### EXERCISE REQUIREMENTS
Search the data for the string "section" and copy each line in which it appears.

### DATA PROVIDED

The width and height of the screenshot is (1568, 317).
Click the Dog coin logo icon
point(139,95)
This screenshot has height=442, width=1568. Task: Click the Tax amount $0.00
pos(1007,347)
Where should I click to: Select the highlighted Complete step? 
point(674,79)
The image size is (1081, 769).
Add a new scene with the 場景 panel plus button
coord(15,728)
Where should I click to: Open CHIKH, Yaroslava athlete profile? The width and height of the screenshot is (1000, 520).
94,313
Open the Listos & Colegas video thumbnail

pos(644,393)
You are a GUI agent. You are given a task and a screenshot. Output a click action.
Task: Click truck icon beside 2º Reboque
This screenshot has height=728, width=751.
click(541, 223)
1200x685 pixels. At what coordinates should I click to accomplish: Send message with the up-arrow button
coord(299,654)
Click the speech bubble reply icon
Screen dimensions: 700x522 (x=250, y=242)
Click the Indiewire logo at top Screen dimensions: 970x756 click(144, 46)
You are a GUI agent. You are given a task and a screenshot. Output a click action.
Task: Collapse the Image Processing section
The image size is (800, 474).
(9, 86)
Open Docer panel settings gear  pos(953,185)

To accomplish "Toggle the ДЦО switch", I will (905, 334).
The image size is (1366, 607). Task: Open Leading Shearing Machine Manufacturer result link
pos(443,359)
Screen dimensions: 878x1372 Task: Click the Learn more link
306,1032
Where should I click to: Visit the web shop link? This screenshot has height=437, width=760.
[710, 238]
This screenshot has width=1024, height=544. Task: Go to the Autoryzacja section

### TASK SOLUTION
Task: Collapse the Image Processing section
This screenshot has width=1024, height=544. Task: Go to the Autoryzacja section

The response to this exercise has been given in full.